Жесткая трехактная структура этого спектакля не отменяет ни причудливых метафор, ни композиционных парадоксов, ни кажущейся безгеройности поэмы, в центре которой — собравшийся из семерых мужичков-правдоискателей Хор. Перед нами энциклопедия главных мифов и болевых точек русской жизни — и прежней, и теперешней. Спектакль плутает в них, размышляет о них, дает сноски к этим размышлениям. Попытаемся и мы вычленить главные темы и понятия этого многочасового мощного и сложного театрального действа.

Русский спор

Первый акт, самый нагруженный и длинный, называется «Спор», хотя семеро его героев — Роман, Демьян, Лука, братья Губины (Иван и Митродор), Пахом и Пров — не особо-то и спорят между собой. Задавая вопрос, поставленный Некрасовым в название поэмы, они дают варианты ответа, каждый — свой. Но уверенности в своей правоте нет ни у кого, кроме, похоже, Прова, превращенного Серебренниковым в хлипкого правдоруба-очкарика, эдакого интеллигента-технаря или деревенского умника из шукшинской прозы (Филипп Авдеев). Он, хоть за это и бьют, все норовит превратить обсуждение в митинг, безапелляционно заявив, что «весело и вольготно» на Руси живется исключительно царю. А отнимут самодельный плакат, будто только с Болотной, он кровью на воротах напишет: «ЦАРЮ». Большими буквами.
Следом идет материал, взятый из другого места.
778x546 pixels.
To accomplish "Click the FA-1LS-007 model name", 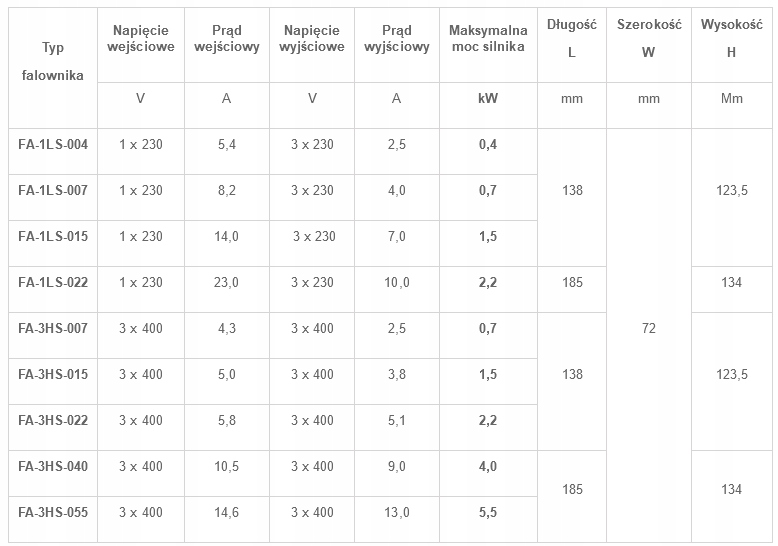I will pyautogui.click(x=53, y=190).
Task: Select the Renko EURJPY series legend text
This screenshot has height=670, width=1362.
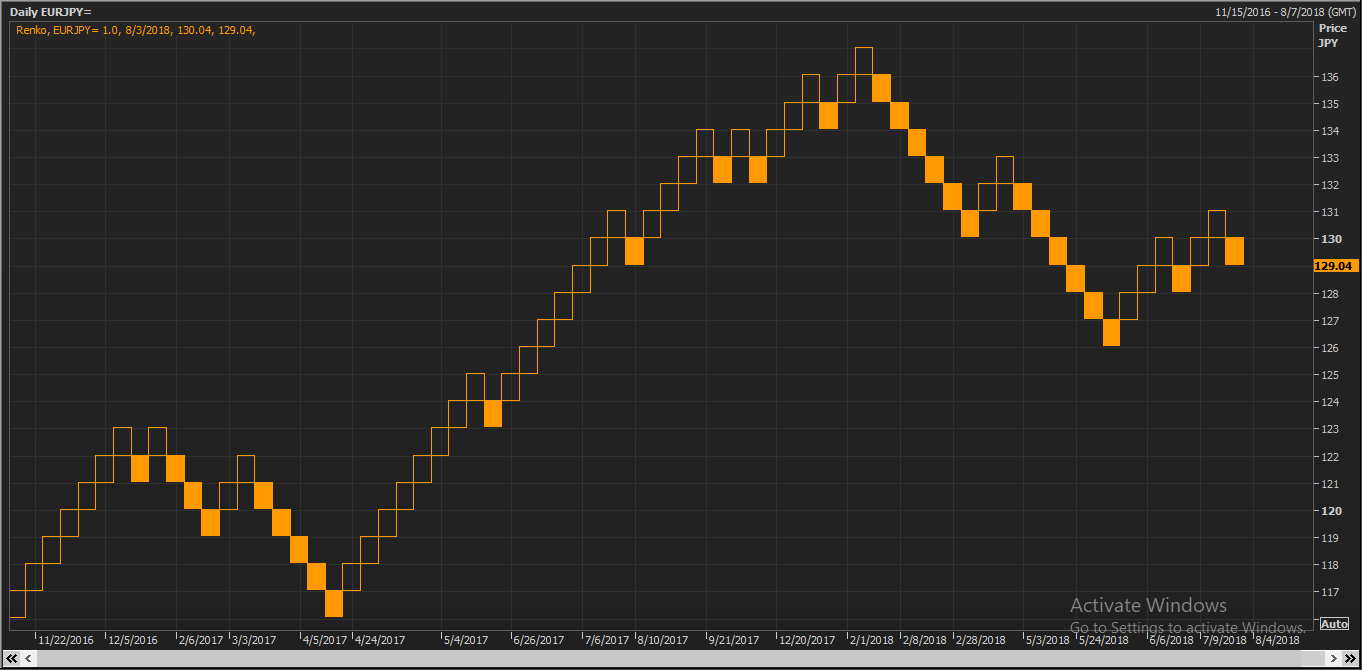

Остальные предпочитают искать правду без царя в голове, потому что если лучше всех живется царю, остальным на счастье и надеяться глупо, и искать его ни к чему. А ведь хочется найти. Некрасов не дошел до царя не только потому, что не хватило времени и сил. Разрешить этот конфликт было бы невозможно даже при мягкой цензуре. Сегодня ситуация чуть изменилась, однако режиссер спектакля дает понять: добираться до царя — дело пустое. Не ему объяснять нам что-либо о мужицком счастье. Царь — и аксиома, и в то же время пустое место. Каждый нагрузит его своим смыслом, а это лишит смысла сам спор.

Русское счастье

Тварь я безмолвная или право (хотя бы слово) имею? Герой или зритель? В массовке или на подиуме? Хочу узнать, кому на Руси живется хорошо, или сам надеюсь хоть малую частичку жизни чувствовать это самое «хорошо»? Ведь я — не помещик или чиновник, не поп и не купчина, тем паче не вельможный боярин. О царе, как условлено, молчим, как он молчит в ответ на наши любые вопросы. Но мир, которому ты задаешь вопрос, будто компьютер в научно-фантастическом рассказе, требует уточнить вопрос. О каком-таком счастье речь?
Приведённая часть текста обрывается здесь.